--- START ---

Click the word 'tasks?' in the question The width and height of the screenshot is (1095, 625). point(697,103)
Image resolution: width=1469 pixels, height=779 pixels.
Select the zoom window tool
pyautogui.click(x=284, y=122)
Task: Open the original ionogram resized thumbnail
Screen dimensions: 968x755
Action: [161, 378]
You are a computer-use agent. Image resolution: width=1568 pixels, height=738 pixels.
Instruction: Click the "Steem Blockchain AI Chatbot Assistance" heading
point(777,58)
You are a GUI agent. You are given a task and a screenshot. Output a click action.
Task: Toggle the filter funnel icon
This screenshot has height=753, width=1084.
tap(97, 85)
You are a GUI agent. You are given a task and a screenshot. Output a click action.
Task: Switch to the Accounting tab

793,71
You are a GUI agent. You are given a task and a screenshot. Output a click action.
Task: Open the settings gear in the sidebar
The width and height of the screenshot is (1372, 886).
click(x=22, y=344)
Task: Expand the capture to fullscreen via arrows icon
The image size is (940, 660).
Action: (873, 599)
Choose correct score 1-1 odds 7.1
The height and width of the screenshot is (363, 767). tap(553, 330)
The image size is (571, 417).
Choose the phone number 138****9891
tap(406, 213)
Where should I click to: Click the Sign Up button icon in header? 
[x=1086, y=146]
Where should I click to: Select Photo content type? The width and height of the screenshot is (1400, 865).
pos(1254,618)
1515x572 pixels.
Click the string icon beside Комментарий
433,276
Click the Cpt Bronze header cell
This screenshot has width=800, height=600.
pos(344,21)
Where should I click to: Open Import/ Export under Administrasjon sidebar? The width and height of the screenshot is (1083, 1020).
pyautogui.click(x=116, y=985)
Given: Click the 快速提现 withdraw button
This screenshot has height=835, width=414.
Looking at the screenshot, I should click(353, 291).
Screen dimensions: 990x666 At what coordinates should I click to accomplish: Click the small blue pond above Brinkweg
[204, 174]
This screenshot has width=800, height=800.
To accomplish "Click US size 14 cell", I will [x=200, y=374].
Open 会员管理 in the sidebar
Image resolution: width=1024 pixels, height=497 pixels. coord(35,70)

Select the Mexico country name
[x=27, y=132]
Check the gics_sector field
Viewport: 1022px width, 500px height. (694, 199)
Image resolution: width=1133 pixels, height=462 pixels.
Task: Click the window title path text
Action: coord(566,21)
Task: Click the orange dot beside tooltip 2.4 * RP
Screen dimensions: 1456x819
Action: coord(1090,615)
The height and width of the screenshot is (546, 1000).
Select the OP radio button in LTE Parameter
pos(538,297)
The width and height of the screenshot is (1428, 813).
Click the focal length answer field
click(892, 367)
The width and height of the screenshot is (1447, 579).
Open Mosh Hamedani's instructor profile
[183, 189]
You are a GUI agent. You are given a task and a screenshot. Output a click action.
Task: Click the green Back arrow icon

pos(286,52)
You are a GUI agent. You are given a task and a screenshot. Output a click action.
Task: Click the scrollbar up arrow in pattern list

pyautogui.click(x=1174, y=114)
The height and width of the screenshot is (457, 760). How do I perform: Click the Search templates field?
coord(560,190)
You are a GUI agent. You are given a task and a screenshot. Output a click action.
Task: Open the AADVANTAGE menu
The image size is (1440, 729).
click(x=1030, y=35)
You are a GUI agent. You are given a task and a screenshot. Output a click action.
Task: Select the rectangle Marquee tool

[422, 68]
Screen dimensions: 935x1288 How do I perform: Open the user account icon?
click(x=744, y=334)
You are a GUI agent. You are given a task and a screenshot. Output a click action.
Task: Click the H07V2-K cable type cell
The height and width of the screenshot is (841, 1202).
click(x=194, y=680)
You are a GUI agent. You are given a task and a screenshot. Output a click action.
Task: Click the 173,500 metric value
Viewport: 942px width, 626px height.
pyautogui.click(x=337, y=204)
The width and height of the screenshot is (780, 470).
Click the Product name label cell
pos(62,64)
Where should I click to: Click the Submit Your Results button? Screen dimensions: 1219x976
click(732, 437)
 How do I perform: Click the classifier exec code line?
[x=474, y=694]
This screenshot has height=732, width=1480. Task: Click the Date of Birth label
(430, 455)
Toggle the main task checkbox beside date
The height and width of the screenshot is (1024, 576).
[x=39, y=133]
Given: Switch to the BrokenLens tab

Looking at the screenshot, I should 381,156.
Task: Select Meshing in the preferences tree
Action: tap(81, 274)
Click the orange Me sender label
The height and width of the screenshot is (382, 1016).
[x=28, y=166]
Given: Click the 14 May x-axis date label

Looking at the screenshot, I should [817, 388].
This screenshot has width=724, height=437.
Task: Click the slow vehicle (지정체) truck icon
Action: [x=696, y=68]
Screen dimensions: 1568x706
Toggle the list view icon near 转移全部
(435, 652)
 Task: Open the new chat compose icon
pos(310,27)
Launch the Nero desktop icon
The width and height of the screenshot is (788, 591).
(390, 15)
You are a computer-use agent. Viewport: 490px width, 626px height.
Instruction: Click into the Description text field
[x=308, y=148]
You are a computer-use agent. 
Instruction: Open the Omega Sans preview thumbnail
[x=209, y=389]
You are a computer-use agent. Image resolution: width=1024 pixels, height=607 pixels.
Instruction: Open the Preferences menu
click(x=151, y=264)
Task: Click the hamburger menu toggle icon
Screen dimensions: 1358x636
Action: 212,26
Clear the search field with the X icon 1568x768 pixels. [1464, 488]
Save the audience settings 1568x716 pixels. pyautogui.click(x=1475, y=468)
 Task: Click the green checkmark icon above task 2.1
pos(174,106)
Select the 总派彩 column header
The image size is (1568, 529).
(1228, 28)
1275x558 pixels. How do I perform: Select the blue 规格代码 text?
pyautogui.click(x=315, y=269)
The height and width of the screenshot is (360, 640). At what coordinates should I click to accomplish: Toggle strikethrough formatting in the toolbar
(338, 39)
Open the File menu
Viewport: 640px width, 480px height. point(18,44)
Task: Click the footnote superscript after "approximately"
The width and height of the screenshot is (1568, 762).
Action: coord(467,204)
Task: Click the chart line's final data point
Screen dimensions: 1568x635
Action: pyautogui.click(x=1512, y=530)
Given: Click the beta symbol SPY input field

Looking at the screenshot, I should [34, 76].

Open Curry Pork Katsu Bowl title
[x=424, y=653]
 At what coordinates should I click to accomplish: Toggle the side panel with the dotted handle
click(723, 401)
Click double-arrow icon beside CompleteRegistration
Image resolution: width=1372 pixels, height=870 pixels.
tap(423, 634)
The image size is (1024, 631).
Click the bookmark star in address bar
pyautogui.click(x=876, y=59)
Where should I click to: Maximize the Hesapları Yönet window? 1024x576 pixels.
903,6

--- END ---

• EXERCISE REQUIREMENTS
Every line in the listing above should be repeated exactly.

• EXPECTED ANSWER
Click the word 'tasks?' in the question The width and height of the screenshot is (1095, 625). point(697,103)
Image resolution: width=1469 pixels, height=779 pixels.
Select the zoom window tool
pyautogui.click(x=284, y=122)
Task: Open the original ionogram resized thumbnail
Screen dimensions: 968x755
Action: [161, 378]
You are a computer-use agent. Image resolution: width=1568 pixels, height=738 pixels.
Instruction: Click the "Steem Blockchain AI Chatbot Assistance" heading
point(777,58)
You are a GUI agent. You are given a task and a screenshot. Output a click action.
Task: Toggle the filter funnel icon
This screenshot has height=753, width=1084.
tap(97, 85)
You are a GUI agent. You are given a task and a screenshot. Output a click action.
Task: Switch to the Accounting tab

793,71
You are a GUI agent. You are given a task and a screenshot. Output a click action.
Task: Open the settings gear in the sidebar
The width and height of the screenshot is (1372, 886).
click(x=22, y=344)
Task: Expand the capture to fullscreen via arrows icon
The image size is (940, 660).
Action: (873, 599)
Choose correct score 1-1 odds 7.1
The height and width of the screenshot is (363, 767). tap(553, 330)
The image size is (571, 417).
Choose the phone number 138****9891
tap(406, 213)
Where should I click to: Click the Sign Up button icon in header? 
[x=1086, y=146]
Where should I click to: Select Photo content type? The width and height of the screenshot is (1400, 865).
pos(1254,618)
1515x572 pixels.
Click the string icon beside Комментарий
433,276
Click the Cpt Bronze header cell
This screenshot has width=800, height=600.
pos(344,21)
Where should I click to: Open Import/ Export under Administrasjon sidebar? The width and height of the screenshot is (1083, 1020).
pyautogui.click(x=116, y=985)
Given: Click the 快速提现 withdraw button
This screenshot has height=835, width=414.
Looking at the screenshot, I should click(353, 291).
Screen dimensions: 990x666 At what coordinates should I click to accomplish: Click the small blue pond above Brinkweg
[204, 174]
This screenshot has width=800, height=800.
To accomplish "Click US size 14 cell", I will [x=200, y=374].
Open 会员管理 in the sidebar
Image resolution: width=1024 pixels, height=497 pixels. coord(35,70)

Select the Mexico country name
[x=27, y=132]
Check the gics_sector field
Viewport: 1022px width, 500px height. (694, 199)
Image resolution: width=1133 pixels, height=462 pixels.
Task: Click the window title path text
Action: coord(566,21)
Task: Click the orange dot beside tooltip 2.4 * RP
Screen dimensions: 1456x819
Action: coord(1090,615)
The height and width of the screenshot is (546, 1000).
Select the OP radio button in LTE Parameter
pos(538,297)
The width and height of the screenshot is (1428, 813).
Click the focal length answer field
click(892, 367)
The width and height of the screenshot is (1447, 579).
Open Mosh Hamedani's instructor profile
[183, 189]
You are a GUI agent. You are given a task and a screenshot. Output a click action.
Task: Click the green Back arrow icon

pos(286,52)
You are a GUI agent. You are given a task and a screenshot. Output a click action.
Task: Click the scrollbar up arrow in pattern list

pyautogui.click(x=1174, y=114)
The height and width of the screenshot is (457, 760). How do I perform: Click the Search templates field?
coord(560,190)
You are a GUI agent. You are given a task and a screenshot. Output a click action.
Task: Open the AADVANTAGE menu
The image size is (1440, 729).
click(x=1030, y=35)
You are a GUI agent. You are given a task and a screenshot. Output a click action.
Task: Select the rectangle Marquee tool

[422, 68]
Screen dimensions: 935x1288 How do I perform: Open the user account icon?
click(x=744, y=334)
You are a GUI agent. You are given a task and a screenshot. Output a click action.
Task: Click the H07V2-K cable type cell
The height and width of the screenshot is (841, 1202).
click(x=194, y=680)
You are a GUI agent. You are given a task and a screenshot. Output a click action.
Task: Click the 173,500 metric value
Viewport: 942px width, 626px height.
pyautogui.click(x=337, y=204)
The width and height of the screenshot is (780, 470).
Click the Product name label cell
pos(62,64)
Where should I click to: Click the Submit Your Results button? Screen dimensions: 1219x976
click(732, 437)
 How do I perform: Click the classifier exec code line?
[x=474, y=694]
This screenshot has height=732, width=1480. Task: Click the Date of Birth label
(430, 455)
Toggle the main task checkbox beside date
The height and width of the screenshot is (1024, 576).
[x=39, y=133]
Given: Switch to the BrokenLens tab

Looking at the screenshot, I should 381,156.
Task: Select Meshing in the preferences tree
Action: tap(81, 274)
Click the orange Me sender label
The height and width of the screenshot is (382, 1016).
[x=28, y=166]
Given: Click the 14 May x-axis date label

Looking at the screenshot, I should [817, 388].
This screenshot has width=724, height=437.
Task: Click the slow vehicle (지정체) truck icon
Action: [x=696, y=68]
Screen dimensions: 1568x706
Toggle the list view icon near 转移全部
(435, 652)
 Task: Open the new chat compose icon
pos(310,27)
Launch the Nero desktop icon
The width and height of the screenshot is (788, 591).
(390, 15)
You are a computer-use agent. Viewport: 490px width, 626px height.
Instruction: Click into the Description text field
[x=308, y=148]
You are a computer-use agent. 
Instruction: Open the Omega Sans preview thumbnail
[x=209, y=389]
You are a computer-use agent. Image resolution: width=1024 pixels, height=607 pixels.
Instruction: Open the Preferences menu
click(x=151, y=264)
Task: Click the hamburger menu toggle icon
Screen dimensions: 1358x636
Action: 212,26
Clear the search field with the X icon 1568x768 pixels. [1464, 488]
Save the audience settings 1568x716 pixels. pyautogui.click(x=1475, y=468)
 Task: Click the green checkmark icon above task 2.1
pos(174,106)
Select the 总派彩 column header
The image size is (1568, 529).
(1228, 28)
1275x558 pixels. How do I perform: Select the blue 规格代码 text?
pyautogui.click(x=315, y=269)
The height and width of the screenshot is (360, 640). At what coordinates should I click to accomplish: Toggle strikethrough formatting in the toolbar
(338, 39)
Open the File menu
Viewport: 640px width, 480px height. point(18,44)
Task: Click the footnote superscript after "approximately"
The width and height of the screenshot is (1568, 762).
Action: coord(467,204)
Task: Click the chart line's final data point
Screen dimensions: 1568x635
Action: pyautogui.click(x=1512, y=530)
Given: Click the beta symbol SPY input field

Looking at the screenshot, I should [34, 76].

Open Curry Pork Katsu Bowl title
[x=424, y=653]
 At what coordinates should I click to accomplish: Toggle the side panel with the dotted handle
click(723, 401)
Click double-arrow icon beside CompleteRegistration
Image resolution: width=1372 pixels, height=870 pixels.
tap(423, 634)
The image size is (1024, 631).
Click the bookmark star in address bar
pyautogui.click(x=876, y=59)
Where should I click to: Maximize the Hesapları Yönet window? 1024x576 pixels.
903,6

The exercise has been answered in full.